In 2008, almost three decades after that event, Santamaría’s two children with Armando Hart, Celia Hart Santamaría, 45, and Abel Hart Santamaría, 48, died in a traffic crash that had all the traces of having been a suicide pact between siblings. For no apparent reason, the vehicle crashed into a tree.
The sister of Vilma Espin, one of the three most prominent female faces of the Cuban Revolution, also left this world through suicide. Nilsa Espín, sister-in-law of the current president, Raúl Castro, made a suicide pact with her husband, Rafael Rivero, in 1965. Her husband carried out the pact in a military camp in Pinar del Río, while she killed herself in Raúl Castro’s office.
In June 1983, after an intense discussion with Fidel Castro, according to witnesses, Osvaldo Dorticos, president of the Republic of Cuba from 1959 to 1976, shot himself.

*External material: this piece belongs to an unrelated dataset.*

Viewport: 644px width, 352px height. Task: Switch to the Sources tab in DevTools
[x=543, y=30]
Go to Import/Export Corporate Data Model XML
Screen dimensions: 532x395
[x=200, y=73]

Dorticós took his own life in the middle of an operation known as Toga Sucia [Dirty Robes], which the government launched to punish corrupt judges, but which many saw as a purge to leave the judiciary with only those most faithful to Castro. The official press insisted that the reason for Dorticós’ suicide had been a painful disease of the spine and depression due to the death of his wife, María Caridad Molina.
This Thursday, on the other hand, with the death of Fidel Castro Díaz-Balart – Fidel Castro’s oldest son born before the Revolution to his first wife Mirta Díaz-Balart – the official press has broken with a long tradition of covering up suicides. Were there so many witnesses that they could not hide the truth?